Step 1: Mixing the Dough

No need to set up your stand-type mixer.  Add your mix (or dry ingredients) to a large bowl.  Cut in the butter with a pastry knife.  Add the water and stir with a fork.  When the dough begins to form, dump the contents on the counter and knead with your hands for a few moments, just until everything sticks together in a dough ball.

Step 2: Forming the Scones

Pat the dough into a disk with the dough 1/2- to 3/4-inches thick.  Cut the disk into wedges and lay them on nonstick or lightly greased baking sheet with 1/2- to 3/4-inches between the scones.

Step 3: Baking the Scones

Bake them in a hot oven for 10 to 12 minutes or until the edges just barely start to brown.  Remove them to a wire rack to cool.  Frost them if desired.  Serve them hot.

Baker’s notes:

  • While it’s traditional to cut scones into wedges, you don’t have to.  We often use a biscuit cutter and cut them into circles as you would biscuits.  Lately, we have been patting our dough into a rectangle and cutting the dough in 2-inch by 2-inch squares.
  • Keep your dough chilled and don’t let the butter melt.
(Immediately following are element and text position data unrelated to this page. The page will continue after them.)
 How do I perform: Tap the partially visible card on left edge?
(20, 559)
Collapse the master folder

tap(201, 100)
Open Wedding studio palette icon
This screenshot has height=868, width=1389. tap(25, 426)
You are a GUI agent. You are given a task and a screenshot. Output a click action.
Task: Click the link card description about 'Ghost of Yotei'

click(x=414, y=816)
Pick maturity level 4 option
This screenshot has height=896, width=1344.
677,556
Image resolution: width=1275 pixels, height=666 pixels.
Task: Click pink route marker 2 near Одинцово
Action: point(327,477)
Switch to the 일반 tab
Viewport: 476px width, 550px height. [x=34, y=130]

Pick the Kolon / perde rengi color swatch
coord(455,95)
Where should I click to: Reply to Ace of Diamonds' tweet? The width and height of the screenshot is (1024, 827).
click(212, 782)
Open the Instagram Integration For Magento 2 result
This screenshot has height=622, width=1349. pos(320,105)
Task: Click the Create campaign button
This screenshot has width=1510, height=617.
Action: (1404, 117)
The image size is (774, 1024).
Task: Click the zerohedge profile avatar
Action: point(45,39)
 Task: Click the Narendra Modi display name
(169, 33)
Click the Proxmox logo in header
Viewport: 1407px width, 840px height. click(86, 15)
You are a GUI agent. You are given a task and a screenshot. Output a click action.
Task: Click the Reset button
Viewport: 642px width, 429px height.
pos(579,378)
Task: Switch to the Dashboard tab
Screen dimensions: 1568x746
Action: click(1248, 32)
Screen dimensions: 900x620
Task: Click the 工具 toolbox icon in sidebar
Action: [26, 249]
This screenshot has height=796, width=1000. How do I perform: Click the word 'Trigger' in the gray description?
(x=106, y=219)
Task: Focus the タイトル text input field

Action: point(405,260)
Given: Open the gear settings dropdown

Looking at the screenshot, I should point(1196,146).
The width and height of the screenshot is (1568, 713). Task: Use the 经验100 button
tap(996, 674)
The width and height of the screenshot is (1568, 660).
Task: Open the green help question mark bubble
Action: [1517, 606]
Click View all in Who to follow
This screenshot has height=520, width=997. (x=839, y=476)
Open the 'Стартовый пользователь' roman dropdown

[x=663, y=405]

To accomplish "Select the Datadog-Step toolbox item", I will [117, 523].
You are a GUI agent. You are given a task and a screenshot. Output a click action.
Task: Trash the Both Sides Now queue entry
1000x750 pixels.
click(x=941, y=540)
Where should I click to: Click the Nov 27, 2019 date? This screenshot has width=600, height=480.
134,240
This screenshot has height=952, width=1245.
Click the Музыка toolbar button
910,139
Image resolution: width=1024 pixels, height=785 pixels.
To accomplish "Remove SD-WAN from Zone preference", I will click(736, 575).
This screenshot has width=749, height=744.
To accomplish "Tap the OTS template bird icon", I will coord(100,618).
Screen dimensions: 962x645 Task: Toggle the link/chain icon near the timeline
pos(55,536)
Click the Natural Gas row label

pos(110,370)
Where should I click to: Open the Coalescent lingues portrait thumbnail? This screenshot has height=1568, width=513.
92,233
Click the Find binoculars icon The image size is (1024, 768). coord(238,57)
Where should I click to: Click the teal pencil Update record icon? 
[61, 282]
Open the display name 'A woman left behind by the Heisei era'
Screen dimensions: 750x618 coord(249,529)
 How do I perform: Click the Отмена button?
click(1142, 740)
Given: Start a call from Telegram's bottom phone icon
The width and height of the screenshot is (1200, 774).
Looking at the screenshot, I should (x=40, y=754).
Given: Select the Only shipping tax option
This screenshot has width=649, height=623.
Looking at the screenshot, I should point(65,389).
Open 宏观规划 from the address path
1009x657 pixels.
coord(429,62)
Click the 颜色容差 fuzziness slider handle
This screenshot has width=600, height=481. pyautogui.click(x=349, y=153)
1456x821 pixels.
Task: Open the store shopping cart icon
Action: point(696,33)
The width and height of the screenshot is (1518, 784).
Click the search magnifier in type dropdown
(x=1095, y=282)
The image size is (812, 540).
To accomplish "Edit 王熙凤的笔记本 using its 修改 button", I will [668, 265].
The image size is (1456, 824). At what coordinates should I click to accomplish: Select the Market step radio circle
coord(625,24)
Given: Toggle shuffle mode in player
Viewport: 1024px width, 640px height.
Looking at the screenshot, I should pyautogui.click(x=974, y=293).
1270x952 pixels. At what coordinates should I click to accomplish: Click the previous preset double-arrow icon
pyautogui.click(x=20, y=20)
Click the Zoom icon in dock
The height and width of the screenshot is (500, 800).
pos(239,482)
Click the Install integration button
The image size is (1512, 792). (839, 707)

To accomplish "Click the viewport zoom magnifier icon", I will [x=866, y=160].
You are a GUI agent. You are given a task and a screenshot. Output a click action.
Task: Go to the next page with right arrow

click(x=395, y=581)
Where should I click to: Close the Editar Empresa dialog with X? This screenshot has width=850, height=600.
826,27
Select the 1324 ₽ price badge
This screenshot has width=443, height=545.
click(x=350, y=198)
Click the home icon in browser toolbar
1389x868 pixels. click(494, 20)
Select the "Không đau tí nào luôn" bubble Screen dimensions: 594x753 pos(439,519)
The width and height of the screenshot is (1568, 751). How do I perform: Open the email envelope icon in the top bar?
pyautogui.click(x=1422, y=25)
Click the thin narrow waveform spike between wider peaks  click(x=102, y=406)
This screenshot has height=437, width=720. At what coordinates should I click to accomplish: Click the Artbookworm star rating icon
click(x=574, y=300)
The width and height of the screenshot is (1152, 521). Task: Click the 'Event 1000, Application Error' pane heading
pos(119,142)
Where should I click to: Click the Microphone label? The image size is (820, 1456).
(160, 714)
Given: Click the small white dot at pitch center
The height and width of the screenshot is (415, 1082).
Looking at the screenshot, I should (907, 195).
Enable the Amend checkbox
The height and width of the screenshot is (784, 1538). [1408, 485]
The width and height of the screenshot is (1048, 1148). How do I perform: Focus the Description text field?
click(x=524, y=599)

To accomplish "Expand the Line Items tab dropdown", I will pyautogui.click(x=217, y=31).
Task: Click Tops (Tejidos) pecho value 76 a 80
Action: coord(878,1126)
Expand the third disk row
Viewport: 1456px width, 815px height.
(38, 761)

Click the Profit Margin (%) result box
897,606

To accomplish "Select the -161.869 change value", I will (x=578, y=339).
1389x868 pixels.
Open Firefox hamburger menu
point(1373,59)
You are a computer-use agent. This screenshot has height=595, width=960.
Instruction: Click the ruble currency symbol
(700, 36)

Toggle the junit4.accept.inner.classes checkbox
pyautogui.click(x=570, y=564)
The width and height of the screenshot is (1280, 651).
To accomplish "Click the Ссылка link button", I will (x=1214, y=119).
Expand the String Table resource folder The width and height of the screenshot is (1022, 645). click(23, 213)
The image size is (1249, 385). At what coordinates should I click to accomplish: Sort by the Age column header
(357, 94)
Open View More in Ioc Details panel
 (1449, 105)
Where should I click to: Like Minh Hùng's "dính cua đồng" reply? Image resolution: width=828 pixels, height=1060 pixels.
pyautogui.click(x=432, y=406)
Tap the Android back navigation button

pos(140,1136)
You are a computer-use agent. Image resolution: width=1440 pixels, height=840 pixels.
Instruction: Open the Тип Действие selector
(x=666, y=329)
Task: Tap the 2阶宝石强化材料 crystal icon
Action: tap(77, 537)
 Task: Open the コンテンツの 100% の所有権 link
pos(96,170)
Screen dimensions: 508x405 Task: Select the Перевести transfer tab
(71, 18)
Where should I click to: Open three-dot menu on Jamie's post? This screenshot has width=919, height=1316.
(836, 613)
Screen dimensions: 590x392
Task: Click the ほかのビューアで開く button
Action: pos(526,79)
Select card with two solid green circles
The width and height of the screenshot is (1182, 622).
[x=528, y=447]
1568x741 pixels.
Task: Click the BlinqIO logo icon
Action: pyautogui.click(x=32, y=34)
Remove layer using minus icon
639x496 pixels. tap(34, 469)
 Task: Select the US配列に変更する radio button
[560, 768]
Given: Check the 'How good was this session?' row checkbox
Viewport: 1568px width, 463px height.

That’s easy to do if you start with rock hard butter and cold water.  We measure the water first and put it in the freezer compartment of the refrigerator for a few minutes until ready to use. If the butter melts, your dough will become wet and soggy.  When you cut your scones you should be able to see chunks of butter in your dough.
  • Don’t over bake your scones.  They should barely begin to brown around the edges.